Observing that none of the VBHC initiatives in the studies are implementing the full concept, this raises the question why health care organisations fall short in doing so. Several factors might explain this shortcoming. Firstly, it might be caused by a lack of understanding of VBHC. When health care professionals perceive ambiguity regarding the VBHC concept, it is hard to change the work patterns accordingly. Accordingly, Gorman et al. (2019) reported a lack of understanding within the discipline they analysed. Furthermore, Nilsson et al. (2017b) stated that “there were multiple understandings of

the value concept” (p. 1). These findings add to prior research from Fredriksson et al. (2015), who

concluded that the understanding of the VBHC concept in literature is rather low and might even be undergoing a process of dilution by pointing to a similar lack of understanding in health care practice.
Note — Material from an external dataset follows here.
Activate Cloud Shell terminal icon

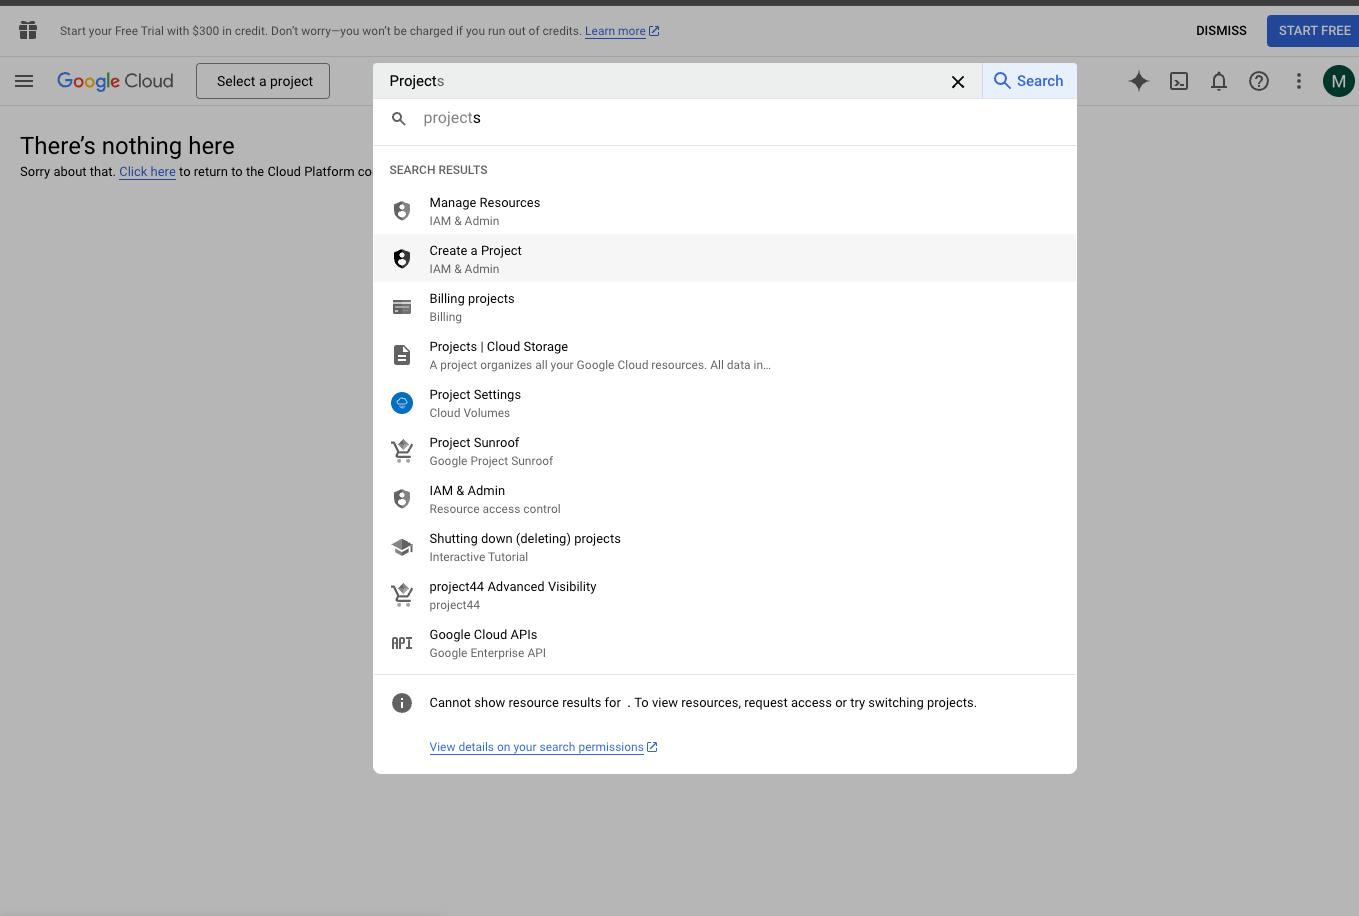coord(1179,81)
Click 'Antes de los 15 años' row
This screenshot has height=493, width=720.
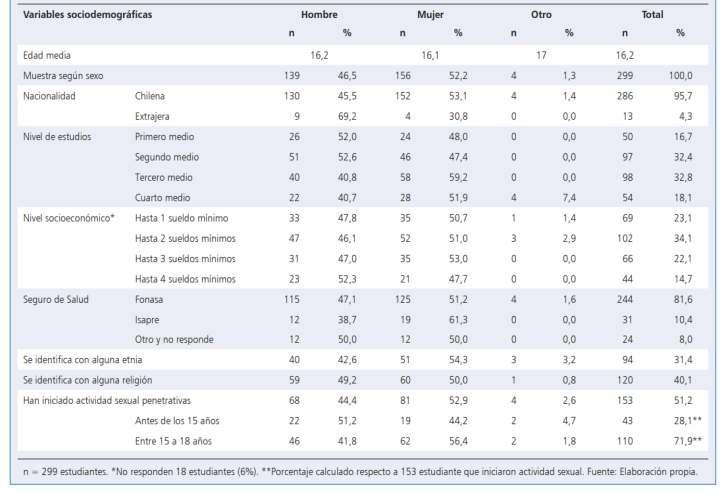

This lack of understanding of the authentic concept can also enable managerial pragmatism. Attempts to change can result in business as usual through three stages in translation, namely framing, localising, and normalising (Wright & Nyberg, 2017). Nilsson et al. (2017b) observed such translation of the concept and concluded that “it is therefore debatable whether or not VBHC was really

implemented or whether it was just an inspiring concept” (p. 9). Furthermore, Colldén & Helmströng

(2018) argue that the value concept that VBHC is built upon is ambiguous, which makes it highly adaptable. Consequently, the label of VBHC could be adapted to any quality improvement projects when a manager would choose to, in light of subsidies or possibly a good image. The own interpretation of the VBHC concept leads to other improvement initiatives within the VBHC umbrella. While these initiatives might be beneficial for health care, these are not part of the VBHC concept. Hence, the managerial pragmatism through translation of the concept and labelling other improvement initiatives as VBHC could lead to no true change to VBHC.